In this article, we'll be looking into how Squid can be used to block or allow access to websites in a network.
We've written an article on how to set up Squid (4.17) with ICAP & SSL that will be beneficial to continue with this article.
Squid ACLs
Simply put, ACL is a way of controlling who is allowed to access which web pages when.
The two Squid configuration directives we'll be using are acl and http_access, where we define the access rules and then allow or deny them, respectively.
ACL Syntax:
acl name type definition1 definition2 definition3 ...
Examples:
#direct: in squid.conf acl accesses_to_google dstdomain .google.com acl accesses_to_search_engines dstdomain .yahoo.com .google.com acl accesses_from_marketing_dept src 10.51.0.0/16
If we isolated the sites to be allowed or blocked into files, like so:
/etc/squid/search-engines-urls.txt: .google.com .bing.com .yahoo.com
The ACL definition would look like this:
acl accessess_to_search_engines dstdomain "/etc/squid/search-engines-urls.txt"
HTTP_ACCESS Syntax:
http_access (allow|deny) acl1 acl2 acl3 ...
Examples:
http_access allow accesses_to_search_engines http_access deny accesses_from_marketing_dept http_access deny all
This would allow all access to search engines, deny any access from the marketing department, and finally deny all other accesses.
Block Websites
You can either define a list of websites to block or find a domains blocklist for Squid.
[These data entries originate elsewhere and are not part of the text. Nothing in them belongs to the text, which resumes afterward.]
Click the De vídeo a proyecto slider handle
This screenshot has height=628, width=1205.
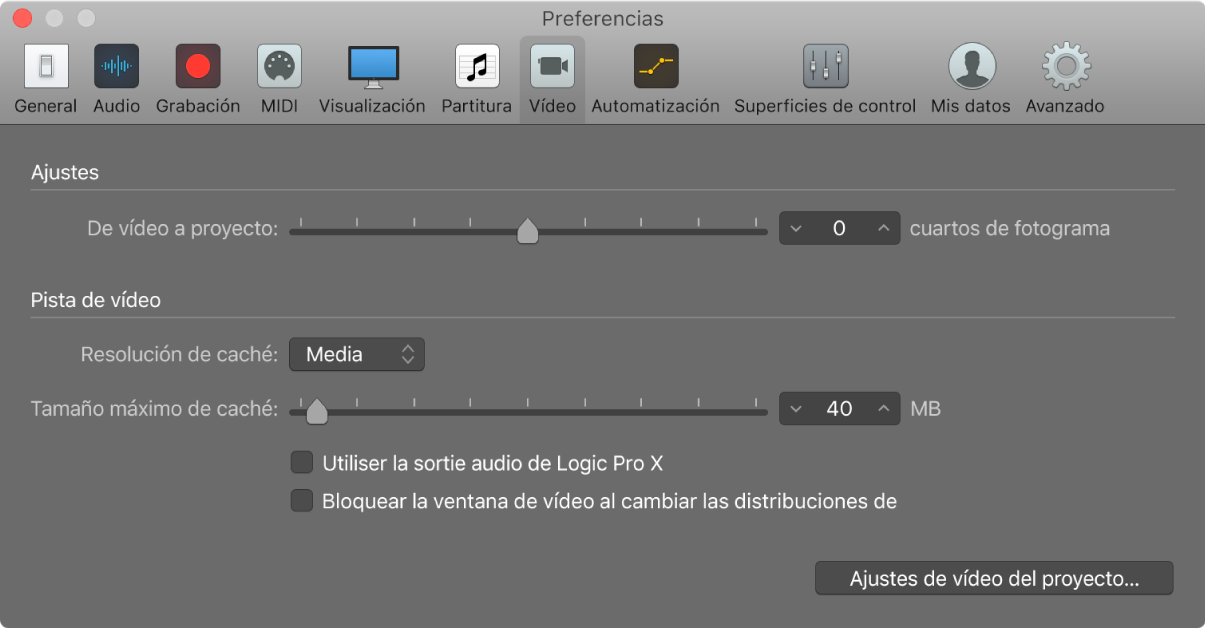coord(527,232)
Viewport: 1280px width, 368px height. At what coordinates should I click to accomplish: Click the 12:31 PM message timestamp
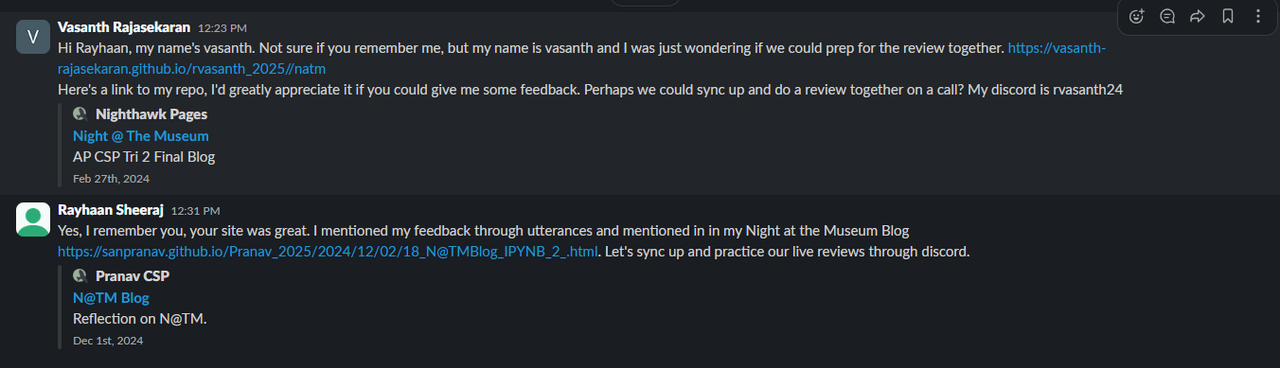195,211
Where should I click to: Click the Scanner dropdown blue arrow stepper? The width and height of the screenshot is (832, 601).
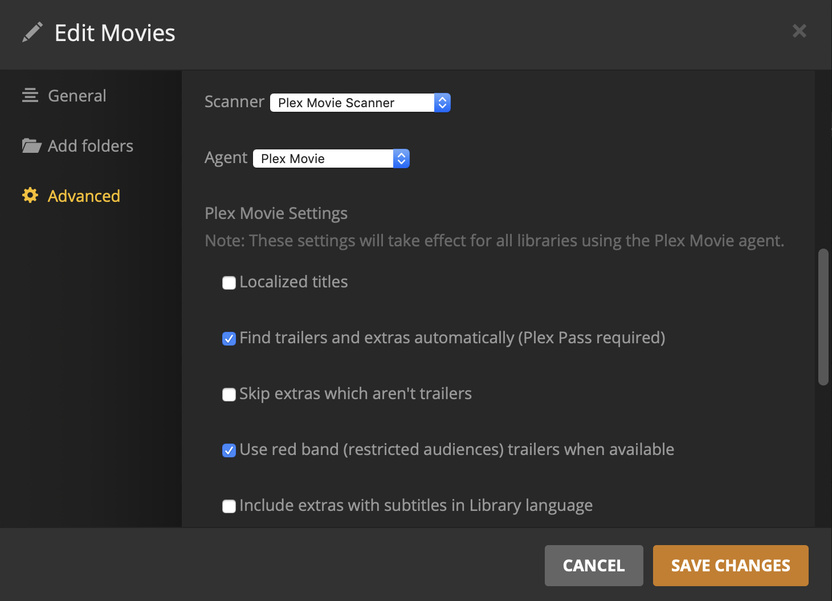(443, 102)
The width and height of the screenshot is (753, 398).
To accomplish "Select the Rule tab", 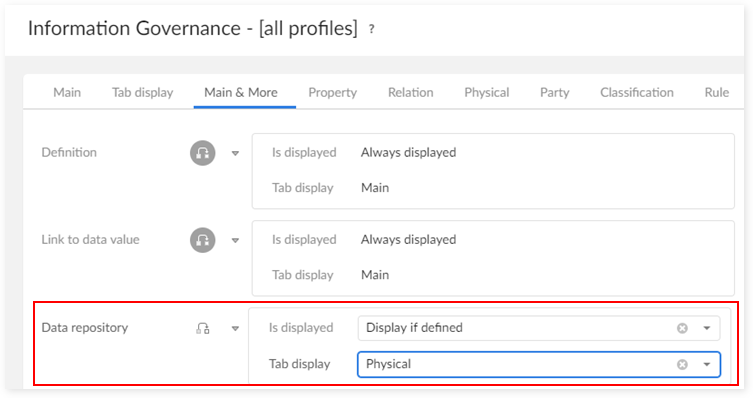I will tap(717, 92).
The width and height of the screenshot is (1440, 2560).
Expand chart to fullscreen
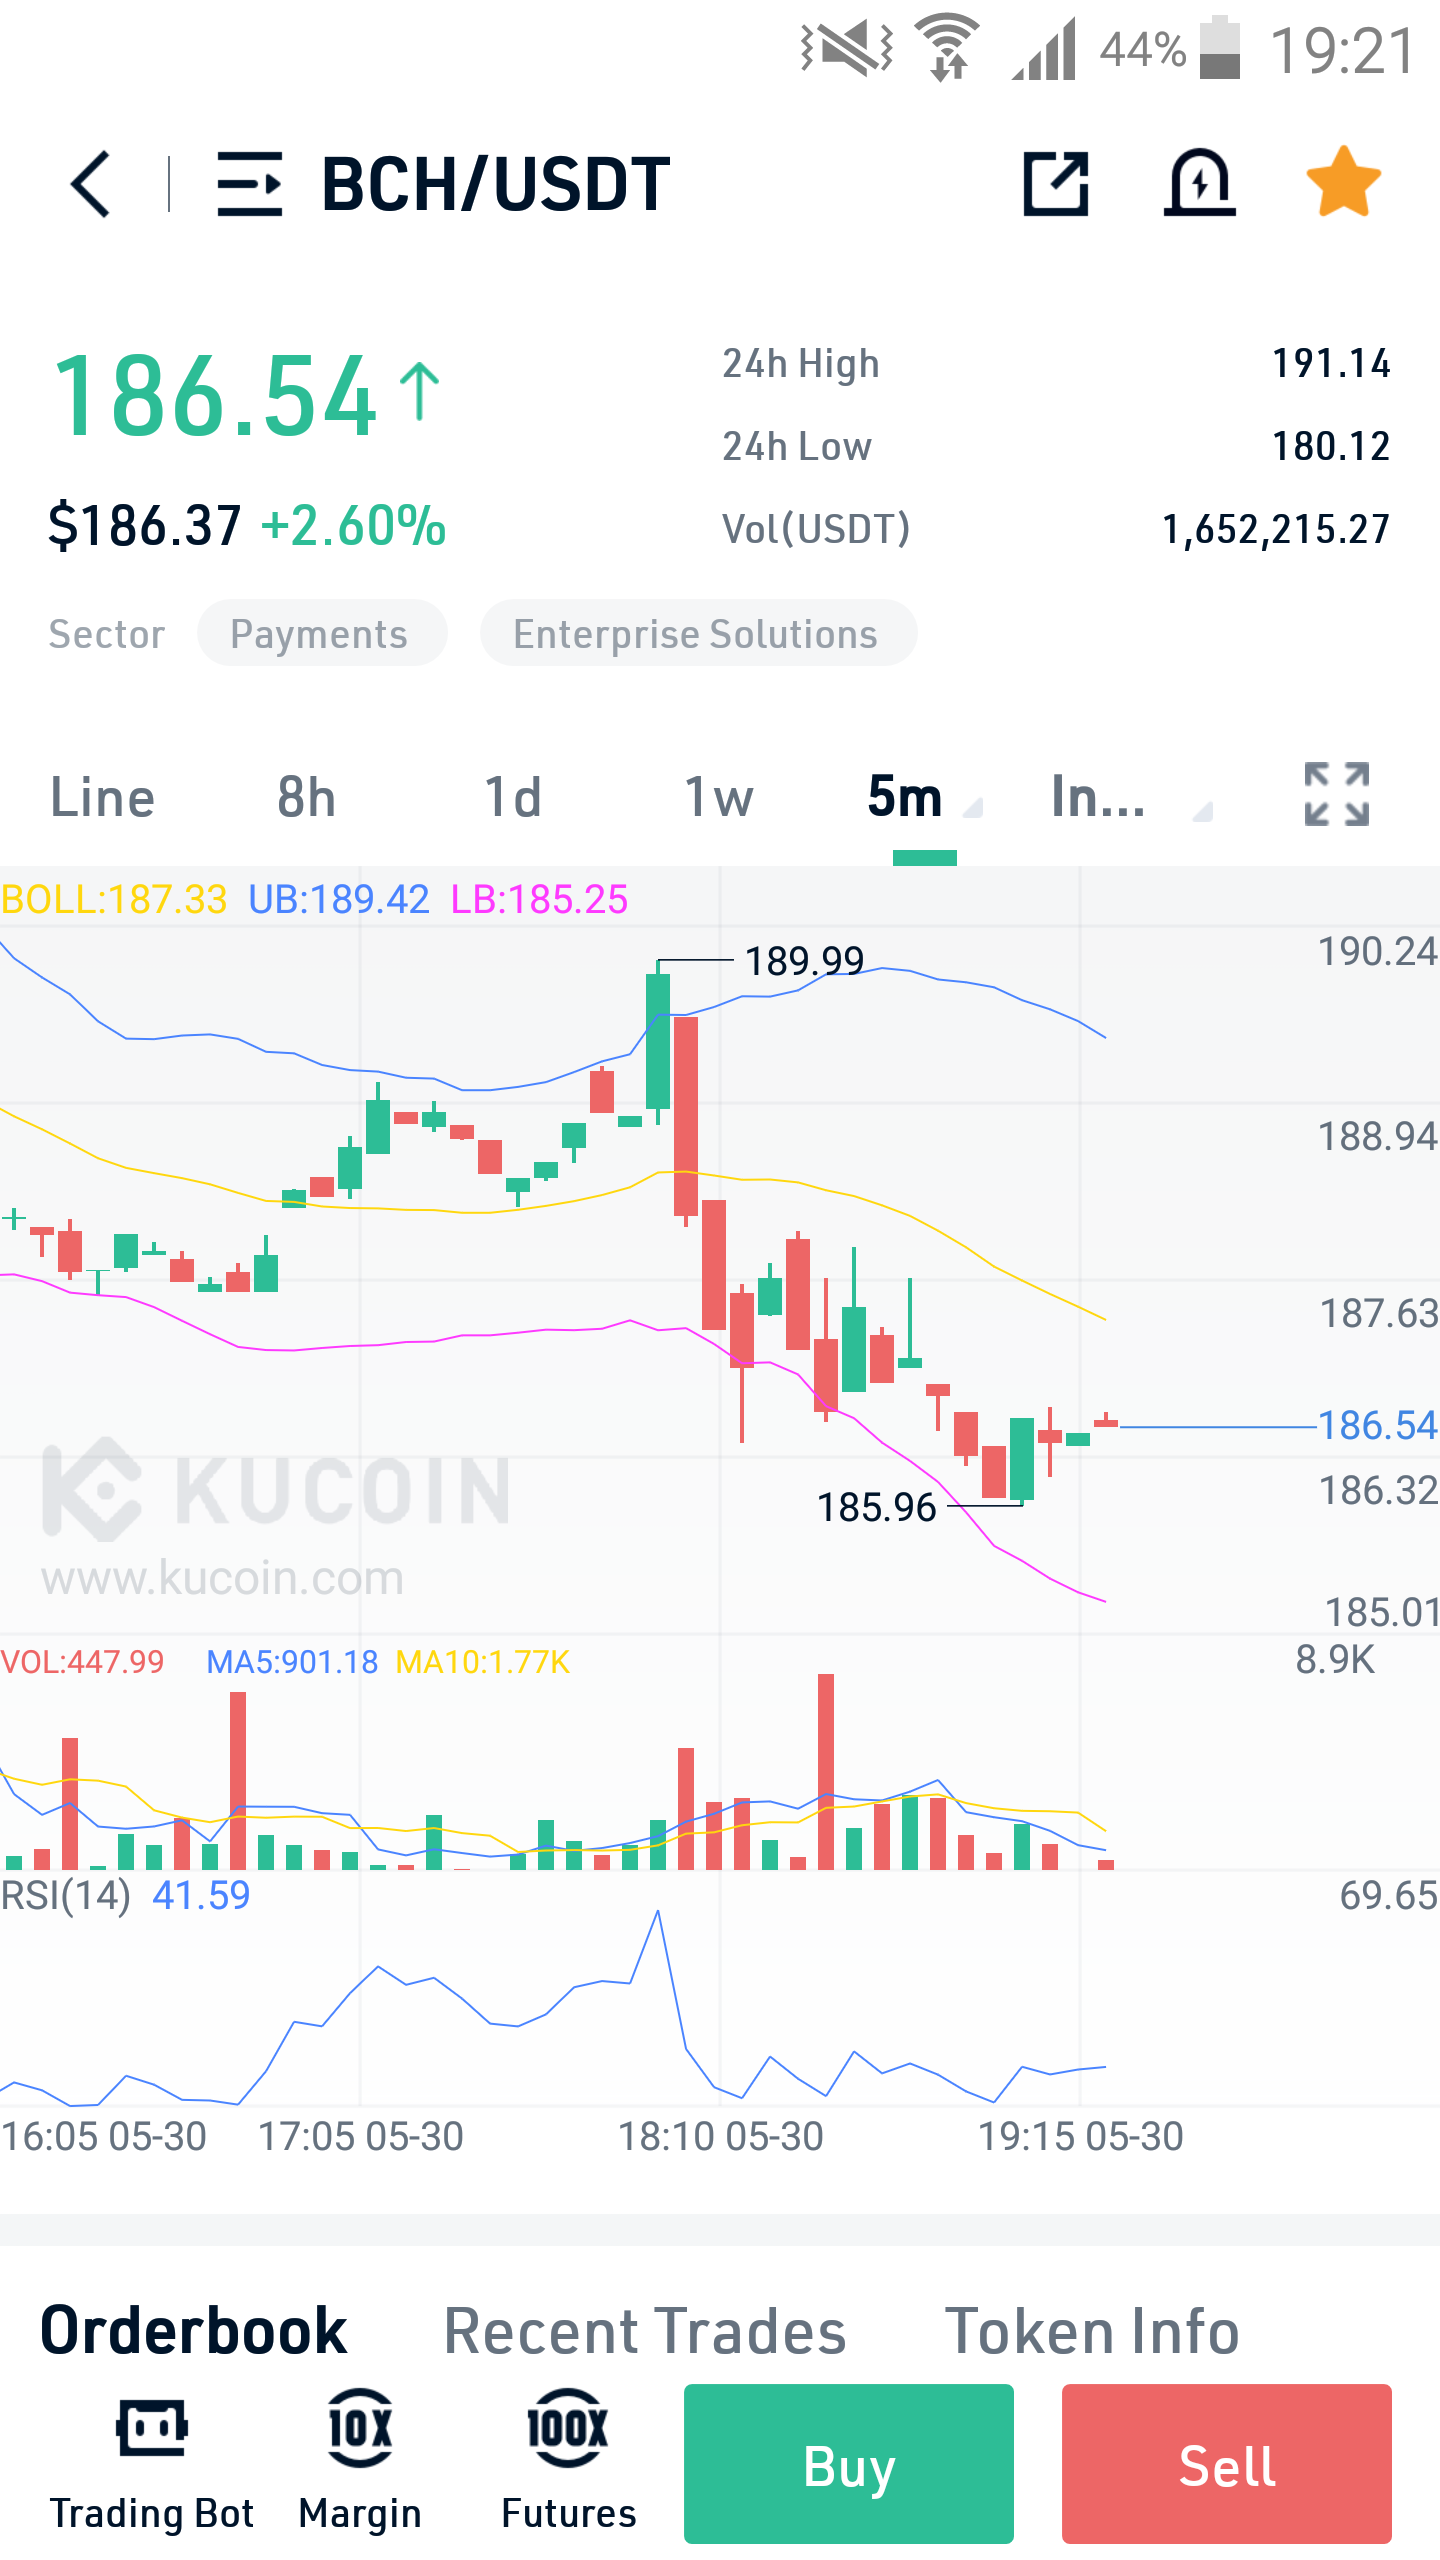[1337, 795]
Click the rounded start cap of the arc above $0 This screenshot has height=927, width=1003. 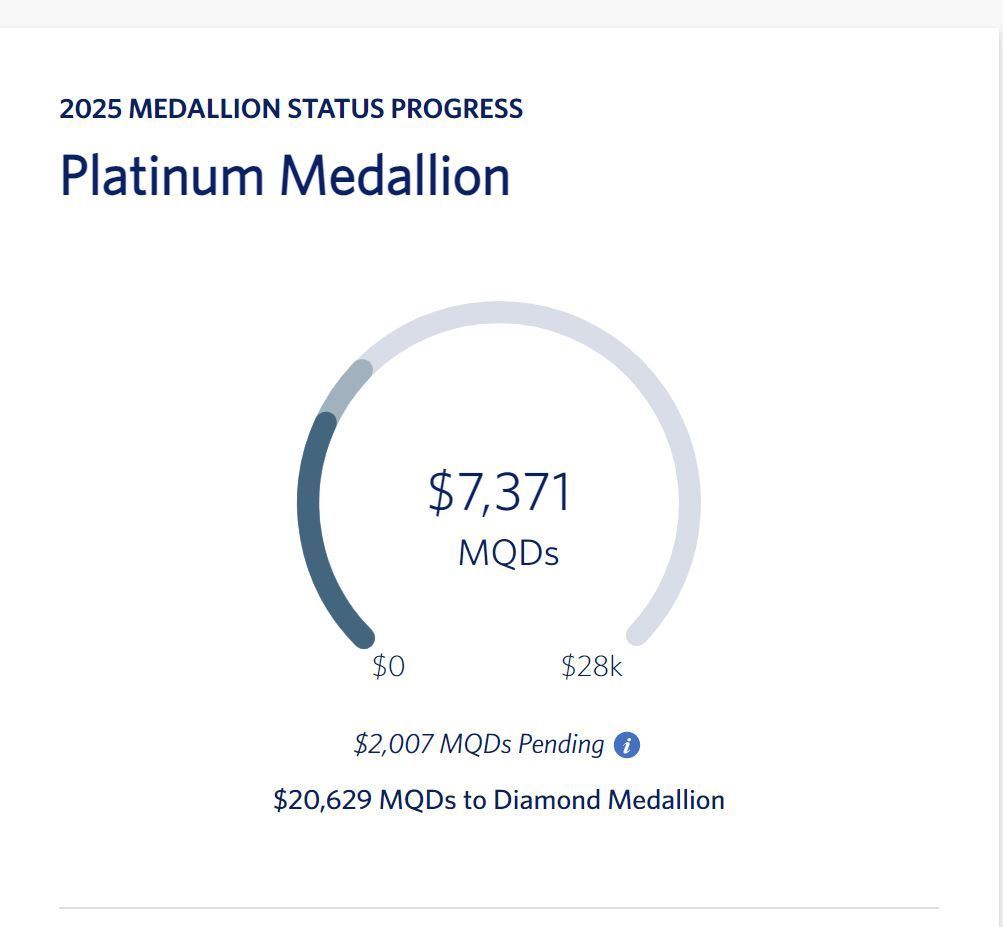point(364,637)
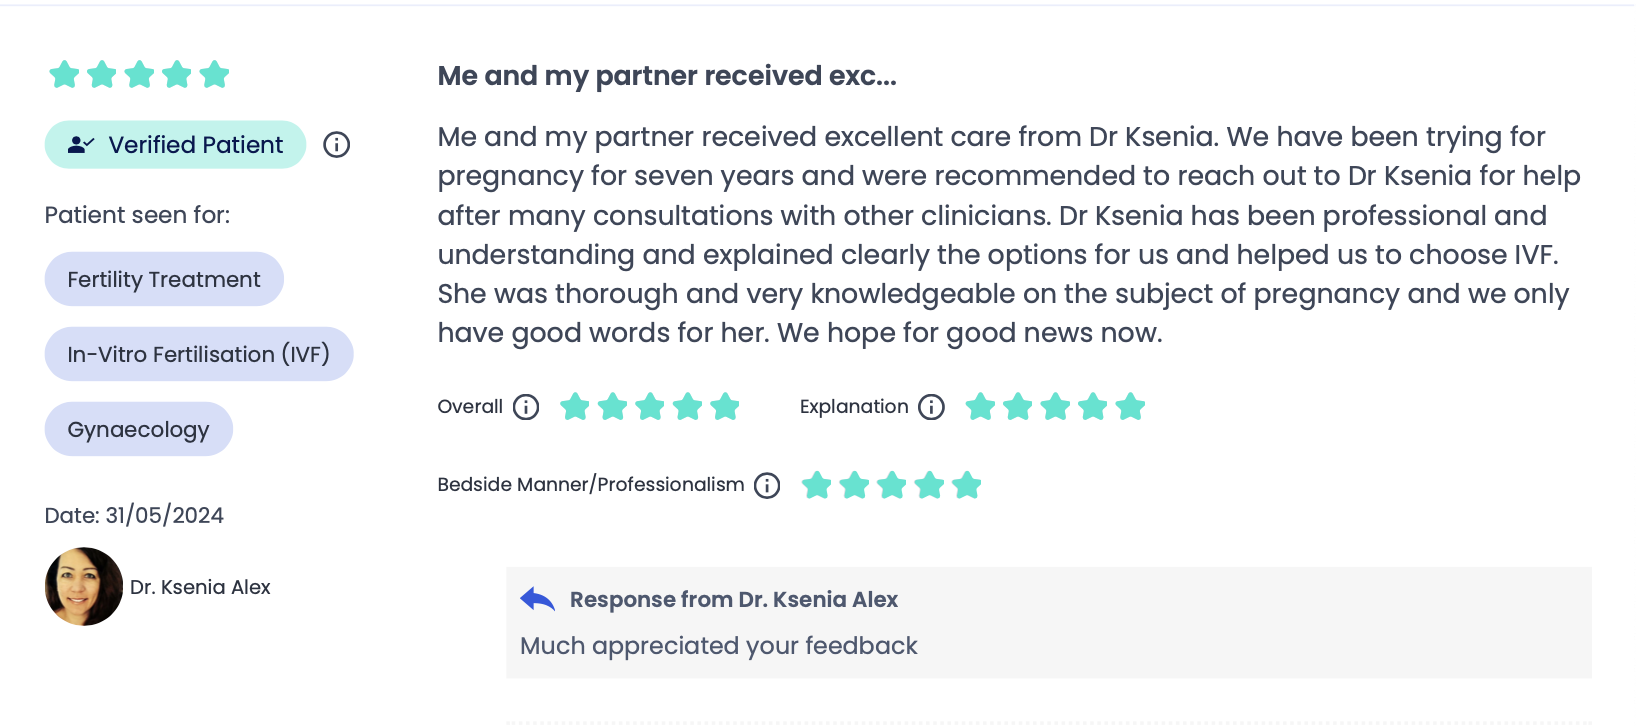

In this example, we'll be using Blackweb, a project that collects and unifies public blocklists of domains to make them compatible with Squid.
So, download the .txt file as per the repository instructions, then copy it to Squid's service folder:
$ sudo cp /home/linux/blackweb.txt /etc/squid/
Modify Squid's configuration file
$ sudo nano /etc/squid/squid.conf
acl blackweb dstdomain "/path_to/blackweb.txt"
http_access deny blackweb
Note: if you're creating your own list, make sure the file contains one item per line.
Reconfigure squid after changes are made (if squid is already running):
$ sudo squid -k reconfigure
If squid isn't running already then run
$ sudo squid
Verify from the client browser that access is denied as shown below:
Allow Websites
For this example, I've created a file similar to blackweb.txt, except that it contains the whitelisted websites.
/etc/squid/allowedlist.txt: .ubuntu.com wiki.squid-cache.org
Modify Squid's configuration file
$ sudo nano /etc/squid/squid.conf
acl allowedlist dstdomain "allowedlist.txt"
http_access allow allowedlist
If you get the following error when reconfiguring squid:
2022/01/25 13:20:31| ERROR: Can not open file allowedlist.txt for reading 2022/01/25 13:20:31| Warning: empty ACL: acl allowedsites dstdomain "allowedlist.txt"
Modify the configuration file like so:
acl allowedsites dstdomain parameters("allowedlist.txt") http_access allow allowedlist
Reconfigure Squid
$ sudo squid -k reconfigure
You should now be able to verify it all working through your client browser.